Winter is, after all, a French teacher (she also teaches Spanish and speaks it nearly fluently). She lived in Paris for five years after graduating college, working a medley of jobs, including stints as a car salesman and an American Embassy translator.
It was there Winter lent her translating skills to the Bureau of Narcotic and Dangerous Drugs, working with the undercover agent who inspired the film “The French Connection.”
“Paris was wonderful to live in at that time,” she said. “You could travel and live without spending a lot of money.”
She returned to America in the early ’70s, landing a job in New York City’s financial realm, but was soon drawn away from America again, this time to Algeria, a former French colony in North Africa.
For 10 years she lived a Westernized life abroad, raising two sons with her Algerian husband and swimming in the Mediterranean Sea on weekends. That all changed, however, as elements of radical Islam seeped into the country.

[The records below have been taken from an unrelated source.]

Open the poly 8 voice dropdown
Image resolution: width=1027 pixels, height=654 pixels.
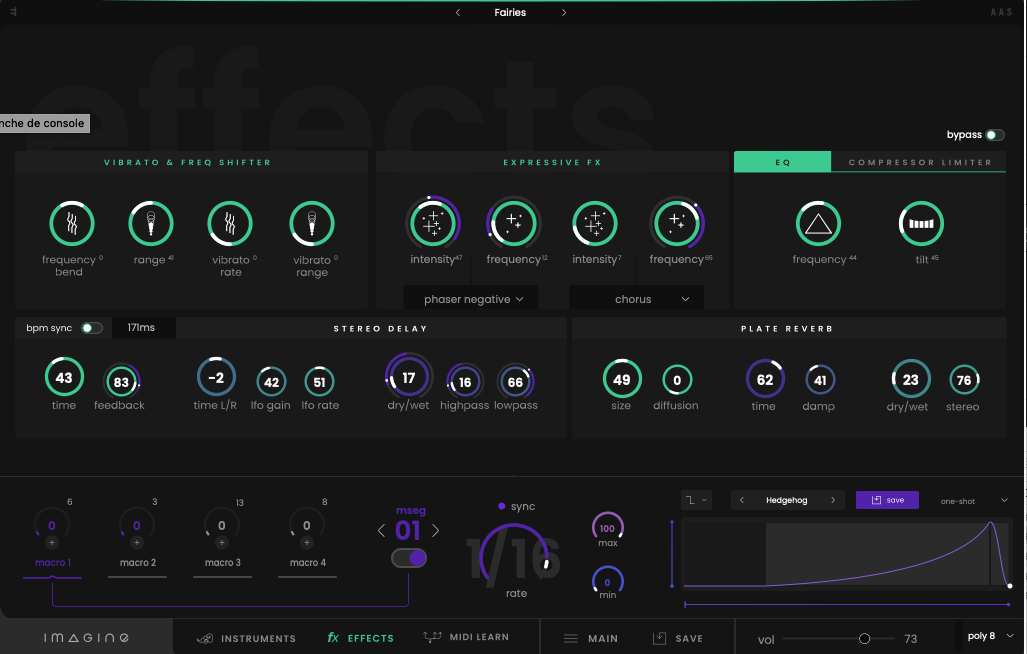986,635
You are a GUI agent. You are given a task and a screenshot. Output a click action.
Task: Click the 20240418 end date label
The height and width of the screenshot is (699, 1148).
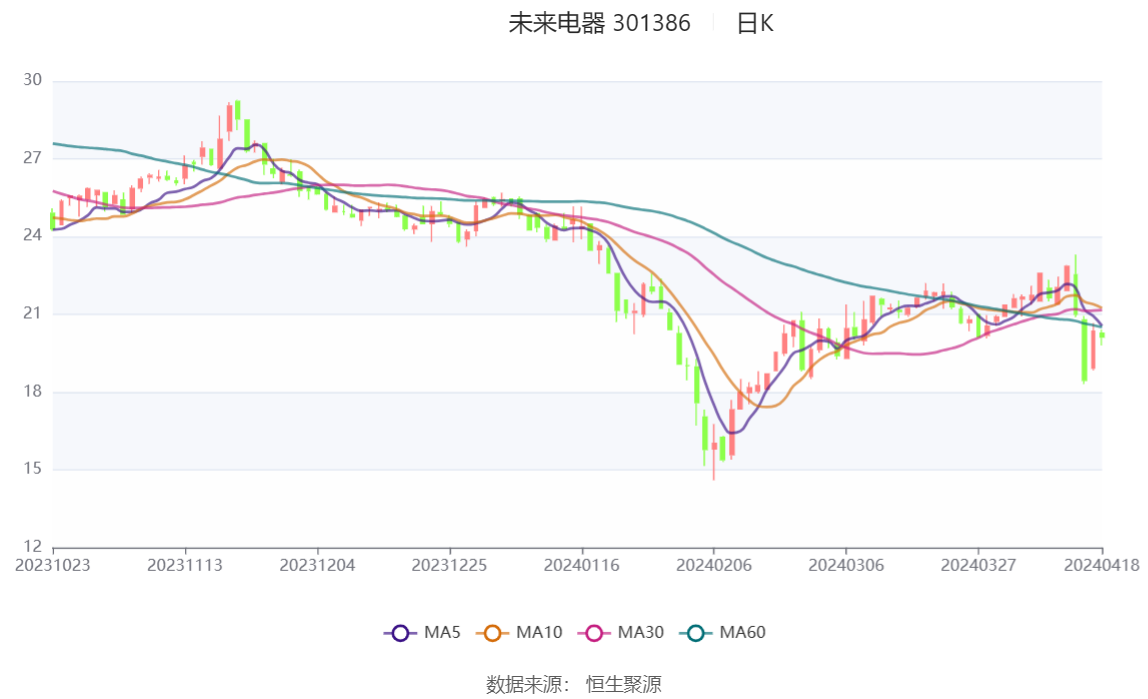pos(1101,566)
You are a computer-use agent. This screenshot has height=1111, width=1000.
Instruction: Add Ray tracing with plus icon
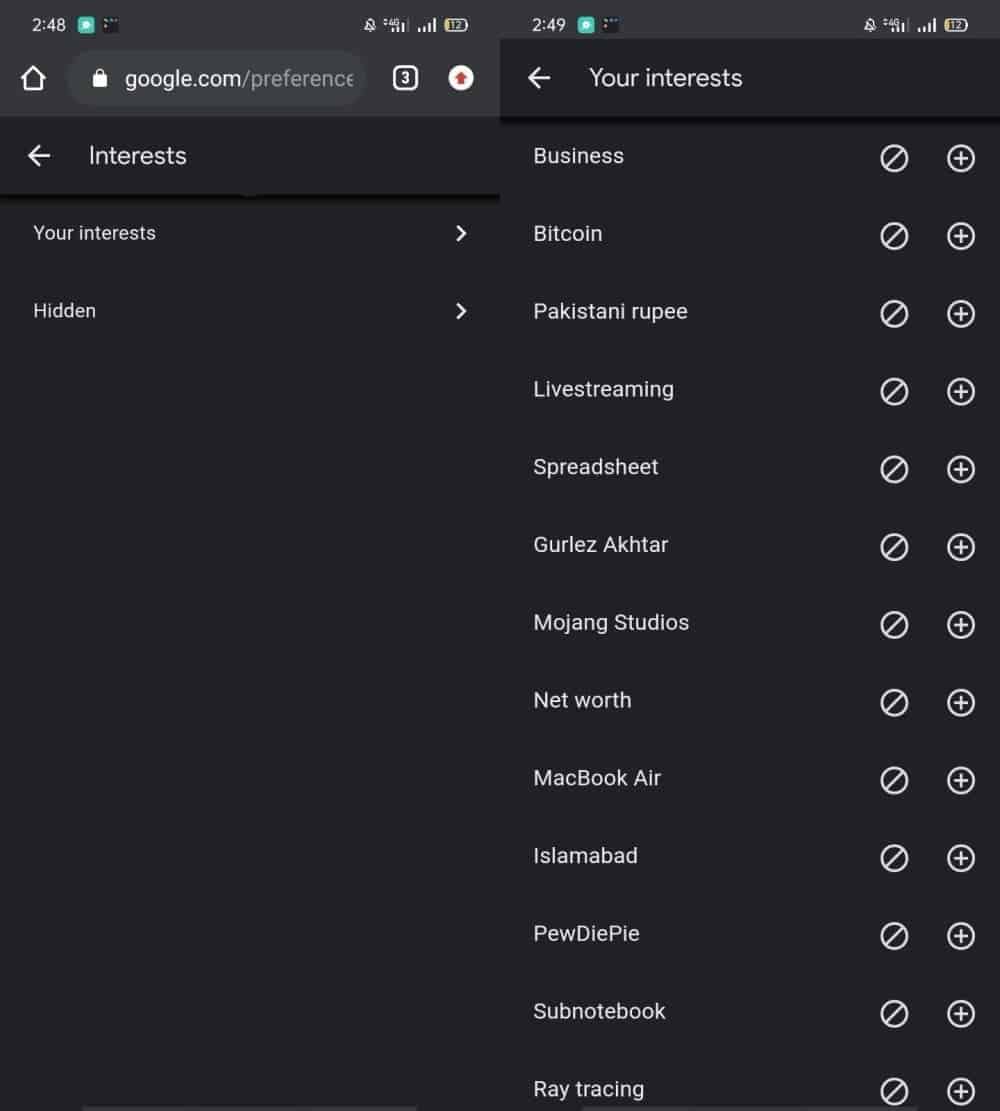(x=960, y=1091)
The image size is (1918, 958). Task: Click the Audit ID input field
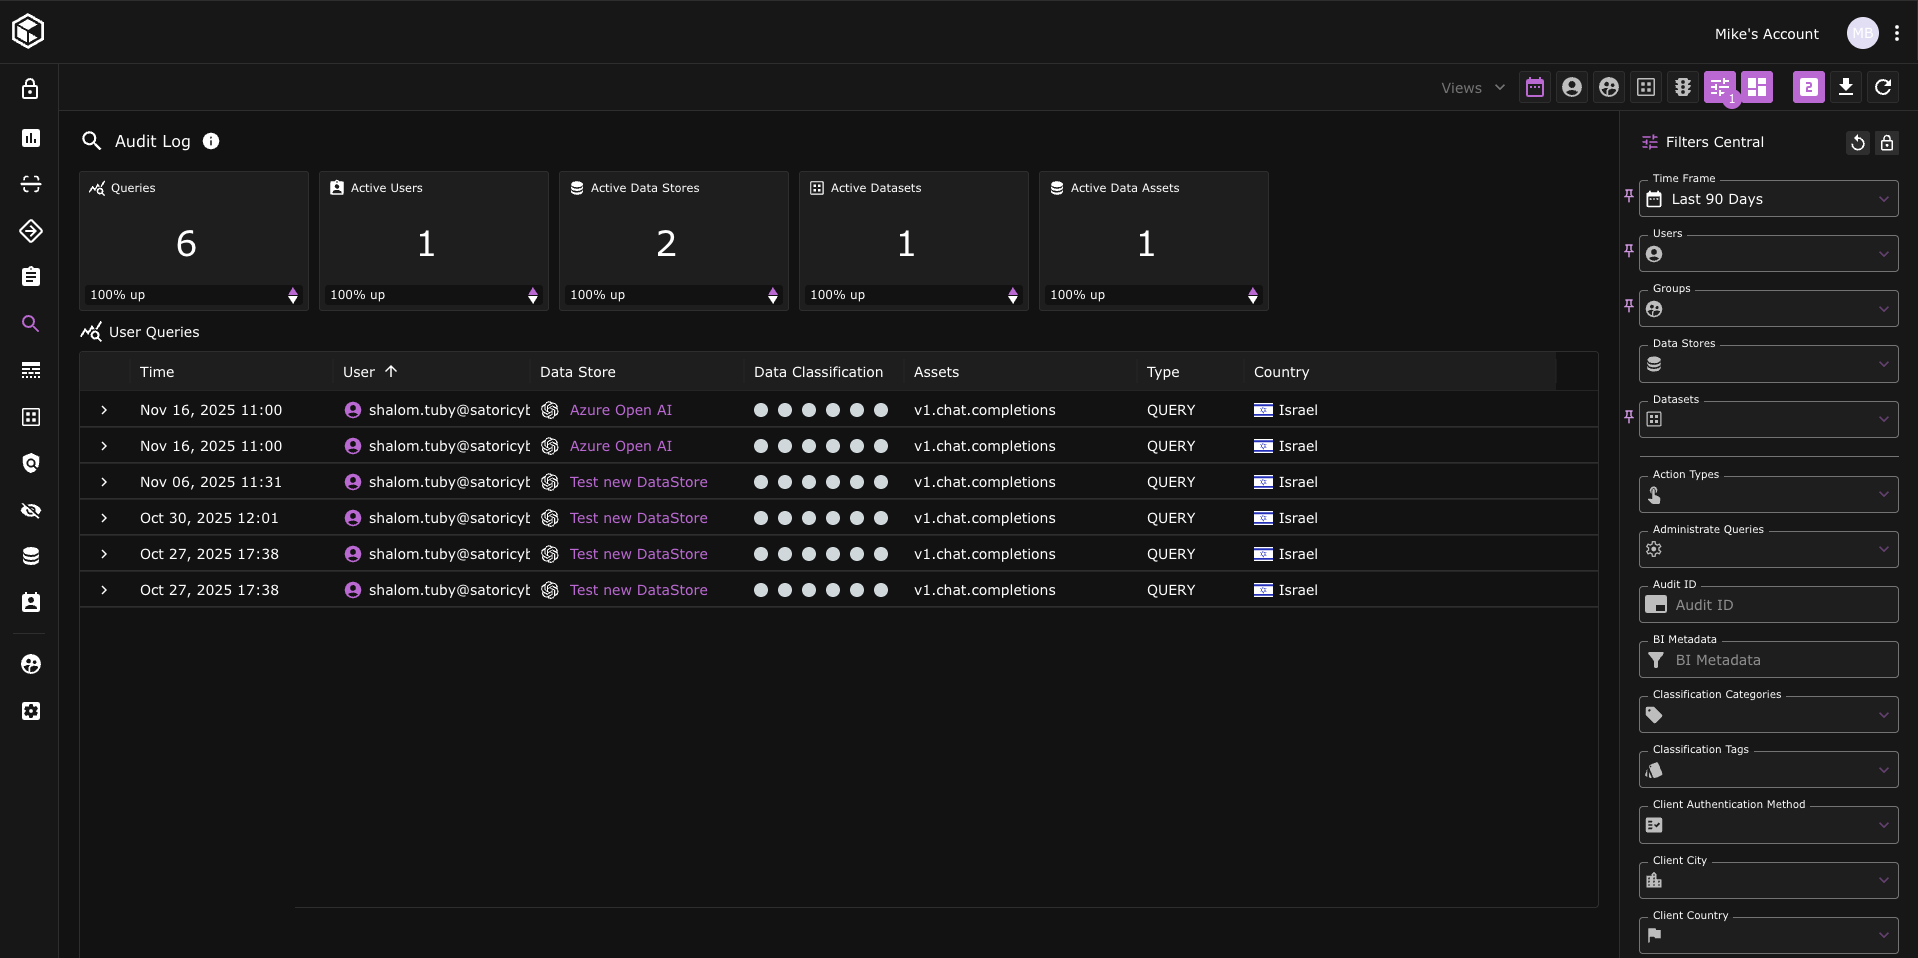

“It became more and more dangerous,” Winter said, propelling her and her children back to the United States, where — unmarried now — she found a job at a private school in Connecticut.
She moved to New Hampshire in 2002, after meeting Brandon. The couple married in 2003.
Winter is still an avid traveler. And it is still her experience abroad that shapes her personality, both inside and outside the classroom.
“It’s very much who she is,” Brandon said, influencing everything from what she reads to what she cooks (sometimes just for herself, since Brandon is not a fan of French food).
“I like seeing different places, trying different food, having different cultural experiences,” Winter said.
And she wishes more people were the same.
Then, “maybe their minds would be open to ideas different than their own.”